╭─ Input
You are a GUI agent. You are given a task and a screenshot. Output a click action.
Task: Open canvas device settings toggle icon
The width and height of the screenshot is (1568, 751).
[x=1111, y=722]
╰─
╭─ Input
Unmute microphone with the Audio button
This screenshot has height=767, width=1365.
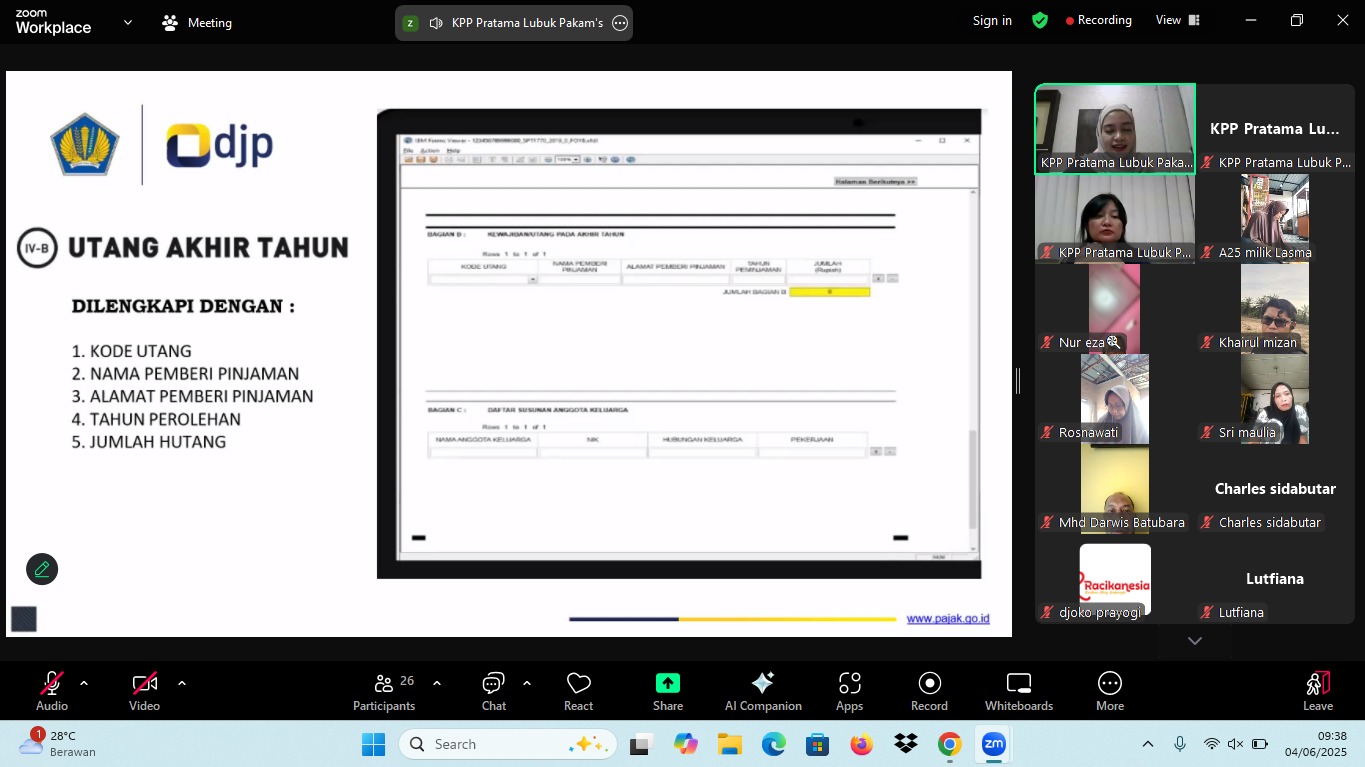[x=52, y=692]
╰─
╭─ Input
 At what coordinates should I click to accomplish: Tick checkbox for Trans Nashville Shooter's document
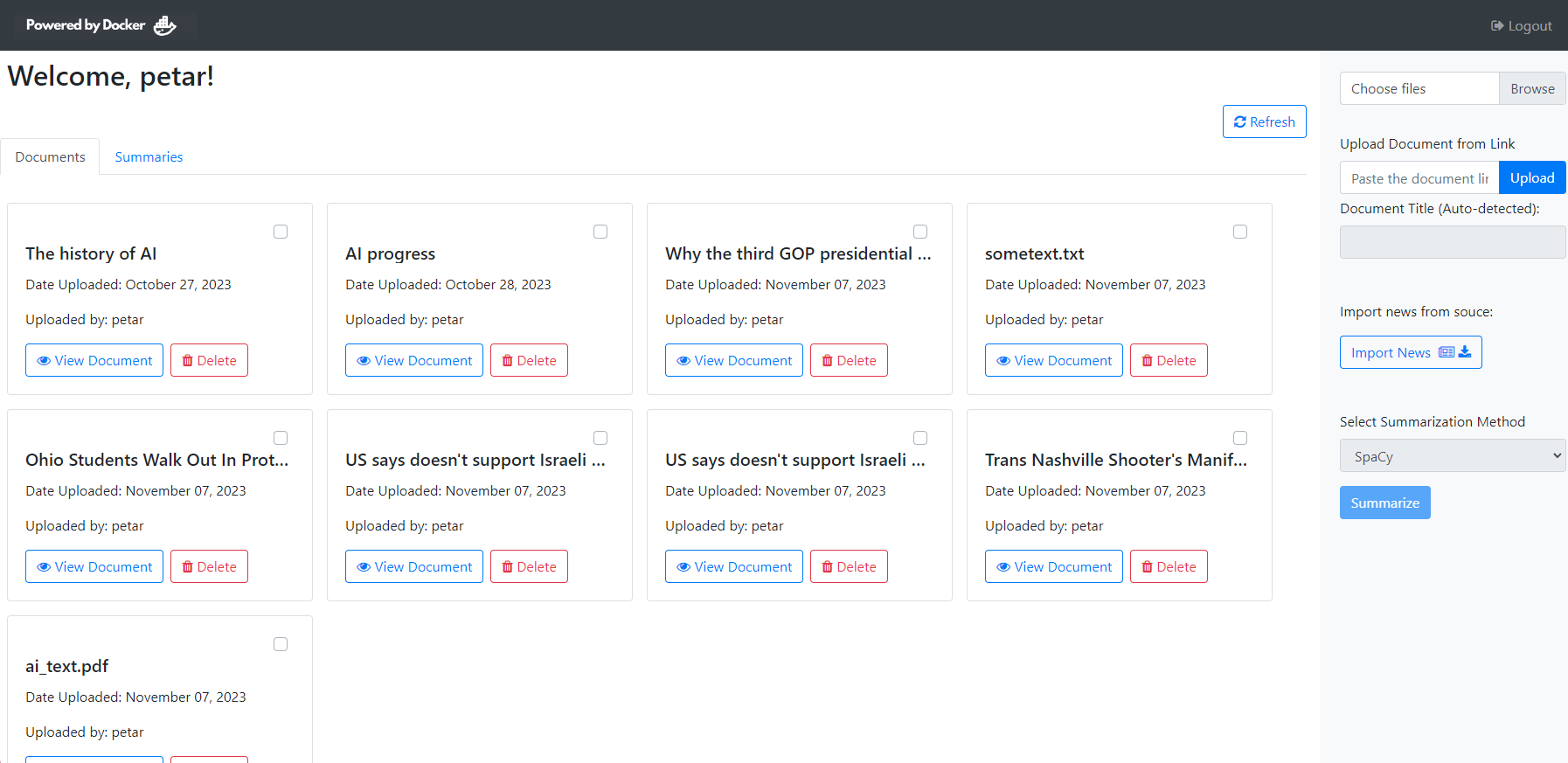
╰─
> The request:
Rewrite the stretch of the records from the line containing "Unmute microphone with the Audio button" through the line containing "[x=52, y=692]", replacing "microphone" with "mic" and leaving everything else unchanged. Omit the pictures from your answer.

> Task output:
Unmute mic with the Audio button
This screenshot has height=767, width=1365.
[x=52, y=692]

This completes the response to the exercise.